3. CCTs and UCTs should establish success metrics based on client wellbeing

MFIs’ key success metrics are still loan portfolio size and repayment rates; these focus on the money rather than the wellbeing of the client. The greatest lesson for CCTs and UCTs perhaps lies here: outreach and efficiency are not the same as success.

Many UCT NGOs publish financial documents that show what share of donations directly goes into programming.

While such efficiency is not trivial, other important administrative tasks such as following up with recipients or institutional innovation may be neglected, and low overhead costs may not directly increase the wellbeing of the recipients.

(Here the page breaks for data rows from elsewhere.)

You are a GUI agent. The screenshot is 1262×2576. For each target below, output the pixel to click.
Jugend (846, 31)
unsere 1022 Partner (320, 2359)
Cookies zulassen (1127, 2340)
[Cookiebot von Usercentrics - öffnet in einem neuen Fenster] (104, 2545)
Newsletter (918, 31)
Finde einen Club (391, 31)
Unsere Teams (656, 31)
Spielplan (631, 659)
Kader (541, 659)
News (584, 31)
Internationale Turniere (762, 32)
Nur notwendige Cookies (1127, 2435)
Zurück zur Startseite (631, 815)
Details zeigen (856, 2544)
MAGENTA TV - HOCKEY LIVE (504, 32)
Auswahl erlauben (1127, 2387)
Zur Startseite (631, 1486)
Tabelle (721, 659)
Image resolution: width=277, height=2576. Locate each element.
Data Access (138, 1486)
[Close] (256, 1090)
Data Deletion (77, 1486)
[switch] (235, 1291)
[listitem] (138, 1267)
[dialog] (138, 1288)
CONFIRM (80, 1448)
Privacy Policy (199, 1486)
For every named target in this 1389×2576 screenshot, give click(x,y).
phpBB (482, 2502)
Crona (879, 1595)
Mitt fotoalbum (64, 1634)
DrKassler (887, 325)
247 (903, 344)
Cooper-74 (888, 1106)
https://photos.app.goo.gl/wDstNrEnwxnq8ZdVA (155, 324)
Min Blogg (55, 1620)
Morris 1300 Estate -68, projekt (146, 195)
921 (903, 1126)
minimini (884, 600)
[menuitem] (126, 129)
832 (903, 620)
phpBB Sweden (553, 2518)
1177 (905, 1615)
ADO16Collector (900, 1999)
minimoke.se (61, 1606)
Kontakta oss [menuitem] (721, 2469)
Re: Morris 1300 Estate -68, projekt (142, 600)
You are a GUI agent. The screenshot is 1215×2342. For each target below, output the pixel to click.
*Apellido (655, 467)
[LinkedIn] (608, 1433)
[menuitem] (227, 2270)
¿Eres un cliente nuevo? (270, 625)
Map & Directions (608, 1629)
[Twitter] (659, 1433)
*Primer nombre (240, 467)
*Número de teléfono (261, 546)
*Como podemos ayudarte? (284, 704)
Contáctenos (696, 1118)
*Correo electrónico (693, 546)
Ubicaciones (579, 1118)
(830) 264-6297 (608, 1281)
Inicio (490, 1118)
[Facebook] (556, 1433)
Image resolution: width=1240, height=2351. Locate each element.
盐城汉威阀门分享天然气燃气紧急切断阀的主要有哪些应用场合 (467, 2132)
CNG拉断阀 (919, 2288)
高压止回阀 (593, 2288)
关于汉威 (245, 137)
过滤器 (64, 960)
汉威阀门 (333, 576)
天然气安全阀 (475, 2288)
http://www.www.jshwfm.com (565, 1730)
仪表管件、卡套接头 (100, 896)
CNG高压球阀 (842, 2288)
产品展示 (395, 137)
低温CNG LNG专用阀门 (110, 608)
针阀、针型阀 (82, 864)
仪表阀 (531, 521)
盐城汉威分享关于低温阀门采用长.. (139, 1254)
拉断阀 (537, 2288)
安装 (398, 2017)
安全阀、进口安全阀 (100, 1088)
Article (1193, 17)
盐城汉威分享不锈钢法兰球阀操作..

Changes in wellbeing and effects on the wider community need to be monitored, and the metrics continually and critically assessed. For instance, a CCT that focuses on getting children into school, by making attendance the condition for payment may overlook problems in educational quality; for, a strict focus on improved test scores could lead to biased results; and so on.

To sum up: the gradual shift from microfinance to cash transfers in development practice offers great opportunities for learning. The answers are all about putting the welfare and voice of the recipients themselves front and center.

Disclaimer
The views expressed in this opinion piece are those of the author/s and do not necessarily reflect the views or policies of IDS.